Existe, portanto, uma tensão entre uma proposição participativa e a tendência de controle do estado em relação às políticas públicas. A segunda questão que gostaria de indicar refere-se a um outro tipo de controle fortemente presente no campo sanitário, que é o método científico. De fato, os programas verticalizados de saúde têm uma lógica interna que se compatibiliza com o conhecimento científico, ao menos na sua versão mais positivista, o qual, através do equacionamento de variáveis é crucial para a confirmação das hipóteses subjacentes aos projetos e a obtenção dos resultados previstos, a partir de um método definido. Assim, a terceira tese de Briceño-León, que postula a existência de dois conhecimentos igualmente válidos, da população e dos técnicos externos, na identificação de problemas e soluções para a melhoria de suas condições de saúde, introduz um referencial não-científico a este processo, que tende a criar impasses em relação à sua efetiva forma de desenvolvimento e controle metodológico. Também neste caso, estamos, em última instância, diante de um problema político, na medida em que a hegemonia do saber científico significa um poder diferenciado para seus detentores. E é disto que precisaremos abrir mão, para dar conseqüência ao pensamento do autor, apesar de toda dor epistemológica e limitação política que isto possa causar.

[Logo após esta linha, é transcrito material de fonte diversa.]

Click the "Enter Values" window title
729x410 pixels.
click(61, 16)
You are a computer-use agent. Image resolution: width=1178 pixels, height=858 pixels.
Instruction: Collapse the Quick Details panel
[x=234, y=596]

MACALISTER, A. L.; PUSKA, P.; ORLANDI, M.; BYE, L. L. & ZBYLOT, P. L., 1991. Behaviour modification: principles and illustrations. in: Oxford Textbooks of Public Health, 2nd. ed., vol. 3. Oxford: Oxford University Press.
RIFKIN, S. B. & WALT, G., 1986. Why health improves: defining the issues concerning 'comprehensive primary health care' and 'selective primary health care'. Social Science and Medicine, 23:559-556.